## Begin Passage

Application of washes.
This should be quick using as few strokes as possible to cover any area being worked on. A minimal amount of brush-strokes equals greater purity and translucency of colour.
Planning the painting:
Mentally paint the picture before proceeding - analyse the source picture above - and be aware of the colour mixes you are about to apply to each area, try visualising the result. Will the brush you are about to use carry enough colour - have you mixed enough colour - is the mix strong or weak? Try it out on your - trial pad!

Mixing Mauve Lilac: *note
First mix sufficient #2 and add very small amounts of #1 until Lilac is achieved.

The Sky: Wet in wet application

Turn your picture upside down and with your board slightly tilted, work from the farm buildings roof line towards you.
Mix separately the three colours #2 and #6 and #8 at medium to weak strength.
With a medium size brush apply clean water for just over an inch above the roof line and with a good size brush loaded with #8 apply into the wet area covering an area similar to the example, leave some dry paper for the addition of #2. Into the still wet Naples Yellow, drop Light Red which should spread, control the tilt of your board, now add #2 to the dry paper allowing the other colours to flood towards you.

The Hills:
Mix [RG] add sm of #1 apply with a loaded brush leaving breaks that will ultimately become leaves, bring the colour down to the distant tree line achieving a reservior of colour into which you must introduce or cw the distant tree colour.

## End Passage
## Begin Information shown

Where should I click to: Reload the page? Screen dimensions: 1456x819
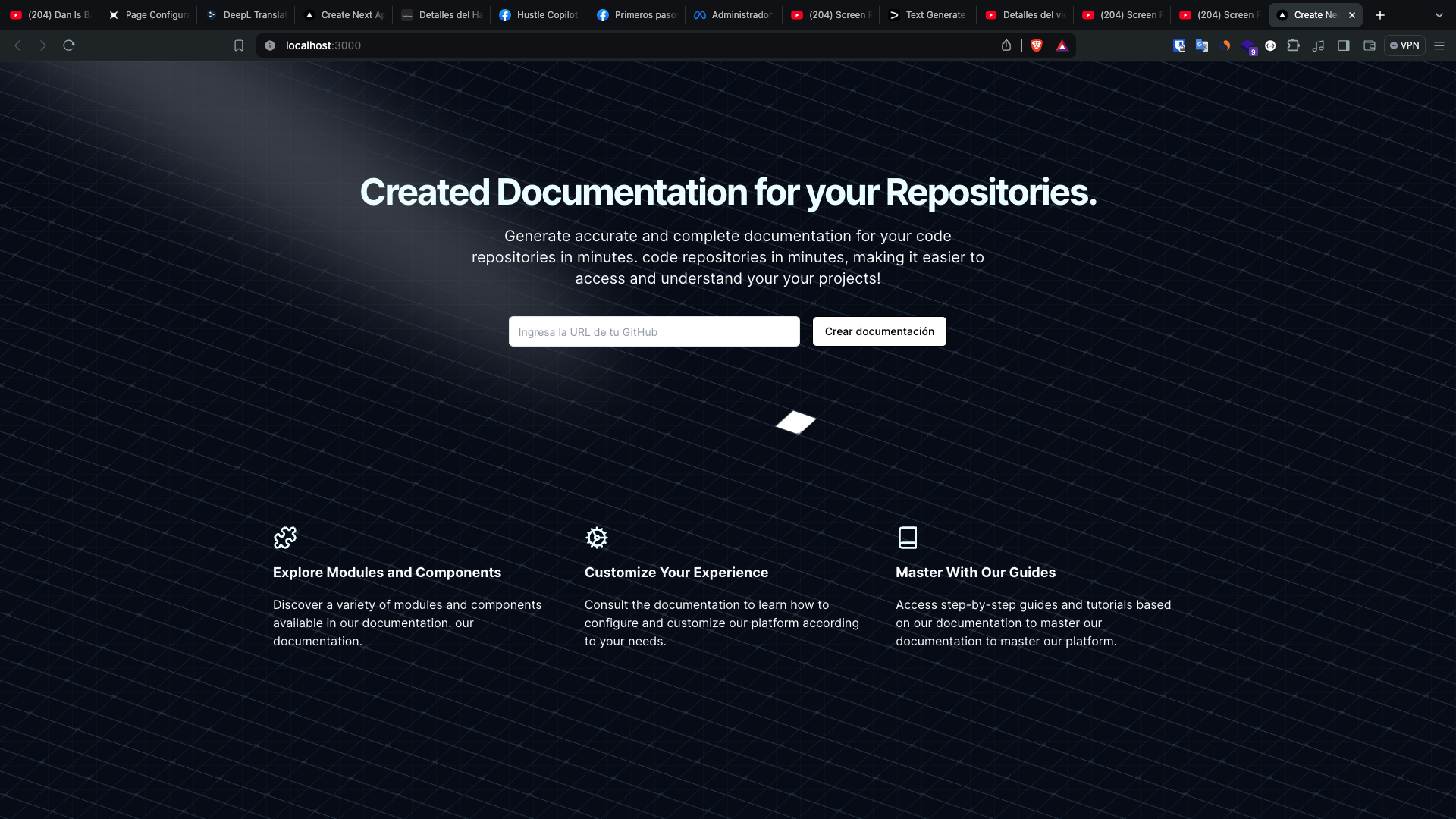coord(69,46)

## End Information shown

Task requirements = In the painting guide, how is mauve lilac mixed?

Exercise solution = First mix sufficient #2, then add very small amounts of #1 until lilac is achieved.